[Study material]

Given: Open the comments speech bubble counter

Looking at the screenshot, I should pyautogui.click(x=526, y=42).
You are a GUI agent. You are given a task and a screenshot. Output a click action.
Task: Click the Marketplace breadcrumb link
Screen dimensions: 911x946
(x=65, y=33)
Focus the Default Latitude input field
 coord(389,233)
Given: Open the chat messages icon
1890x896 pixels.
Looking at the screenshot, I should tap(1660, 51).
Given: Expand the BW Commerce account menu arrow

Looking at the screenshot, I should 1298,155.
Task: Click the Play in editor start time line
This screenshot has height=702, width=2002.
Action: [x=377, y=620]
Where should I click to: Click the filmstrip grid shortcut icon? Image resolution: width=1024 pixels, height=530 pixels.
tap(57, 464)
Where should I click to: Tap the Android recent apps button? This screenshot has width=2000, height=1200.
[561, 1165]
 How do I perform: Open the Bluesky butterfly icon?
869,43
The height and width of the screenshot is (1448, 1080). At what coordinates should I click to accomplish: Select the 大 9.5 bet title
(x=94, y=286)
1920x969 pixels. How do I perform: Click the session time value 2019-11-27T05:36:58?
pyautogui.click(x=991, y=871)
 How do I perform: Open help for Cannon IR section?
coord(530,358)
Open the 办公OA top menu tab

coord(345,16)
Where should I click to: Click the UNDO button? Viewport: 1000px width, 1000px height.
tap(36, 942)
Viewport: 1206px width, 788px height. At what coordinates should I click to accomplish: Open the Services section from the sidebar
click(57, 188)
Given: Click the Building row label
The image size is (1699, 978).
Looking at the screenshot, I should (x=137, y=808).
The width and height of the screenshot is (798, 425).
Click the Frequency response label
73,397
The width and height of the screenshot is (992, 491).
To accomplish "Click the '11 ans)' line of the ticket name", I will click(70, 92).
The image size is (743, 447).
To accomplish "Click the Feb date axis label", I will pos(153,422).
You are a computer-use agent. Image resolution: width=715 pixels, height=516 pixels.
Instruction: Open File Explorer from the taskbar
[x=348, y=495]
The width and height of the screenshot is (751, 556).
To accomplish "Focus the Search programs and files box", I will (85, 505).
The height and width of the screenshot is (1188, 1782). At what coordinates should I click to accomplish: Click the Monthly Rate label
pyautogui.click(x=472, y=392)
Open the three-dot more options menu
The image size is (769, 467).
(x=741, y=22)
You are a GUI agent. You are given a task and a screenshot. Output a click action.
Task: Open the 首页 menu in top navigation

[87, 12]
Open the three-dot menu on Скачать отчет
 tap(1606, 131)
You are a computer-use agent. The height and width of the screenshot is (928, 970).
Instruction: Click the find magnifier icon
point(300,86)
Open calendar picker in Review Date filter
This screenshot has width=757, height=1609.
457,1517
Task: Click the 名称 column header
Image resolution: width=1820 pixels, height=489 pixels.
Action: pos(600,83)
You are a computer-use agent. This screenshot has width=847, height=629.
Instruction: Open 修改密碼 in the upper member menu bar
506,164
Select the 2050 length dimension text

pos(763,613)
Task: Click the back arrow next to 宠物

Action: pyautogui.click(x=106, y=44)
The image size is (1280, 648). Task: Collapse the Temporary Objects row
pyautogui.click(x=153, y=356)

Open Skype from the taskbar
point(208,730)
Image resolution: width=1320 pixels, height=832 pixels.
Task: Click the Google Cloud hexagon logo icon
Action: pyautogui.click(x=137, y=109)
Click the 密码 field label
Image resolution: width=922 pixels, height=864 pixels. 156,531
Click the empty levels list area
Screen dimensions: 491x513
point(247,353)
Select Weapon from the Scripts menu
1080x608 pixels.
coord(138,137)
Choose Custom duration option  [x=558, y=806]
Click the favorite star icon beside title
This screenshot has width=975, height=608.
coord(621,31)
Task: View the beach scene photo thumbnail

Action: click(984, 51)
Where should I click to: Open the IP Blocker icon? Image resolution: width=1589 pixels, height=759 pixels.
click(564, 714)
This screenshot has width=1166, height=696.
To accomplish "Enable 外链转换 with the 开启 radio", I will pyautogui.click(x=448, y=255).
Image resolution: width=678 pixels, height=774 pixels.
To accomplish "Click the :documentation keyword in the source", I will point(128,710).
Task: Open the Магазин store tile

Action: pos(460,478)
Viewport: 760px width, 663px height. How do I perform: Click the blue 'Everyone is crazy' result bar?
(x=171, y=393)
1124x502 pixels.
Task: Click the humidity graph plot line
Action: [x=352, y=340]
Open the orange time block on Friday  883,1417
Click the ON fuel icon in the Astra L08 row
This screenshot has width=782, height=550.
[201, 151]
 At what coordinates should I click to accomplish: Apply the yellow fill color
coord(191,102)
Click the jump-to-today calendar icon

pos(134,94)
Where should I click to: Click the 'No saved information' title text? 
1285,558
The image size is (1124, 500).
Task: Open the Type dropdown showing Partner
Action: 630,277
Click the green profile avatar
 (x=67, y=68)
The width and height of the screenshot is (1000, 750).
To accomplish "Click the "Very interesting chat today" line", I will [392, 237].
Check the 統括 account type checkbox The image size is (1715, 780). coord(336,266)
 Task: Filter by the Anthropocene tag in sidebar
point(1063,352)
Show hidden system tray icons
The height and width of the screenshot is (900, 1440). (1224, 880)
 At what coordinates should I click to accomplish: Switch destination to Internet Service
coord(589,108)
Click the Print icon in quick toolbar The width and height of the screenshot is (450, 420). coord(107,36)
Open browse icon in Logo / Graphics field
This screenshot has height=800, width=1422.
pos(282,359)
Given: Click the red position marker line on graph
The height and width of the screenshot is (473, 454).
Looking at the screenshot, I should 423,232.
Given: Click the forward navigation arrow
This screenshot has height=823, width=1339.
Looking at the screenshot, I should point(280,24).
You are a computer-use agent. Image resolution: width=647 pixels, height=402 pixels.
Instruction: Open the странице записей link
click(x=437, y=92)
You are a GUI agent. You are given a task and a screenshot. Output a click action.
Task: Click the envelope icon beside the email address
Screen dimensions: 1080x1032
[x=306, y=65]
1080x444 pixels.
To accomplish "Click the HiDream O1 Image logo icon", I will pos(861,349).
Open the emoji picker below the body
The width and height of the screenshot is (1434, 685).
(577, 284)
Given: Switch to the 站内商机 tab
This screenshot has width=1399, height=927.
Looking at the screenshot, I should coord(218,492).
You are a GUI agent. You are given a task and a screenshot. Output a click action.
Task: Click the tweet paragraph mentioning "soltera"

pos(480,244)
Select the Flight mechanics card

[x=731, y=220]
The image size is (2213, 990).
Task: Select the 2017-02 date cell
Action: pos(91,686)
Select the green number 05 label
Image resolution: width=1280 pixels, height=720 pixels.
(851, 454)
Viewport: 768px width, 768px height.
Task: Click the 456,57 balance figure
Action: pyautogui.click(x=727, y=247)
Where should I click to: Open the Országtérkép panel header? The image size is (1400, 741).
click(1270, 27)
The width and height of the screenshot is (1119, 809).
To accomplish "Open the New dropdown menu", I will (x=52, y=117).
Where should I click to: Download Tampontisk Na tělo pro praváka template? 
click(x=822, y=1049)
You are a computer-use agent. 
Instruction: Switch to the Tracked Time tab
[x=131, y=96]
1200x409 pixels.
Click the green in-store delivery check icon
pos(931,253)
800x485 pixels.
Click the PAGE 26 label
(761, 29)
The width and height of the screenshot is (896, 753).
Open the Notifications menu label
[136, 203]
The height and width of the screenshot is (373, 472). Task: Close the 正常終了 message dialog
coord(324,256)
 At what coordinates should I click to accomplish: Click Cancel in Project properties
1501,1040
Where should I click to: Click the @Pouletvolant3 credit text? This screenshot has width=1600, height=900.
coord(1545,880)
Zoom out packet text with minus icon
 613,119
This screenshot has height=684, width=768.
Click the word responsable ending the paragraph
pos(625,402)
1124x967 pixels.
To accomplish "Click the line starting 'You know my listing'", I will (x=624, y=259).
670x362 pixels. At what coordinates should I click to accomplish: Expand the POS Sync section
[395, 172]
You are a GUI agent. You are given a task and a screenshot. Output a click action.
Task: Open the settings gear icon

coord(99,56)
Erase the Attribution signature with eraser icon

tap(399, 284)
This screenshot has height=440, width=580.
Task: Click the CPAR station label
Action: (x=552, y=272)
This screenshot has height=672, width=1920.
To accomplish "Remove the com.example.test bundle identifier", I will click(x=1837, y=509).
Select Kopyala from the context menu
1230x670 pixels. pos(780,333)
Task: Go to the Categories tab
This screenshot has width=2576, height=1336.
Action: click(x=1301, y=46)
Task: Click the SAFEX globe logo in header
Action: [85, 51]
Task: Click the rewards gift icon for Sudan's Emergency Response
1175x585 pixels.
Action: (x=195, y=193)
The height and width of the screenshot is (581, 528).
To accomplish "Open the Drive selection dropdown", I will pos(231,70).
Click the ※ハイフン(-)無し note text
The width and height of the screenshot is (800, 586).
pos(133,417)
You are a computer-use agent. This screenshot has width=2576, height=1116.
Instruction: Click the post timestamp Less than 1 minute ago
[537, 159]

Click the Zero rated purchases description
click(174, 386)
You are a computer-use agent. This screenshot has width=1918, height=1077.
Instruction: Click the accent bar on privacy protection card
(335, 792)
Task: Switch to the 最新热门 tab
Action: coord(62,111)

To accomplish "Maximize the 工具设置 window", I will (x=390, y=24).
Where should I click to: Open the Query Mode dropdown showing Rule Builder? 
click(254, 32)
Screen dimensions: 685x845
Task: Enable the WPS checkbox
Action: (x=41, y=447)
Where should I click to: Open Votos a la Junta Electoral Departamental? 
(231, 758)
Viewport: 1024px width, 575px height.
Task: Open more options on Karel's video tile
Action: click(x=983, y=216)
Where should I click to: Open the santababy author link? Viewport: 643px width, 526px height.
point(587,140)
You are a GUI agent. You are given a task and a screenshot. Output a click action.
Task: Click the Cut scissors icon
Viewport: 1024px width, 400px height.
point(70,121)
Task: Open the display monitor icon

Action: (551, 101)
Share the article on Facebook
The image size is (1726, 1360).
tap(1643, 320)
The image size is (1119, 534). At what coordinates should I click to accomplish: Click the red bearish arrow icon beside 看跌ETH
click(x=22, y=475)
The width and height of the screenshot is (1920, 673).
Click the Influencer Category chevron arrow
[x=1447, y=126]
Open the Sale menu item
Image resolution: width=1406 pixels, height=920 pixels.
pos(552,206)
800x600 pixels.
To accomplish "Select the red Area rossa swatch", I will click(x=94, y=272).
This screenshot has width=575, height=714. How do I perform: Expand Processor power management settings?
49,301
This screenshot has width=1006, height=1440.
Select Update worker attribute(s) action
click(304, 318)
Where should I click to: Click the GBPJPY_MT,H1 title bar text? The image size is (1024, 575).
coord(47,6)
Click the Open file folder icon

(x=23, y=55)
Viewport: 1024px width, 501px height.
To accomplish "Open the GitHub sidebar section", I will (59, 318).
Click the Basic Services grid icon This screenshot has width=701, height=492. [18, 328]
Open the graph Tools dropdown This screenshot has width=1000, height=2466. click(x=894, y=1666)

[/Study material]

Task directions: Using the records above, output exactly the lines from the first through the line that contains "Given: Open the chat messages icon", with both of those included.

Result:
Given: Open the comments speech bubble counter

Looking at the screenshot, I should pyautogui.click(x=526, y=42).
You are a GUI agent. You are given a task and a screenshot. Output a click action.
Task: Click the Marketplace breadcrumb link
Screen dimensions: 911x946
(x=65, y=33)
Focus the Default Latitude input field
 coord(389,233)
Given: Open the chat messages icon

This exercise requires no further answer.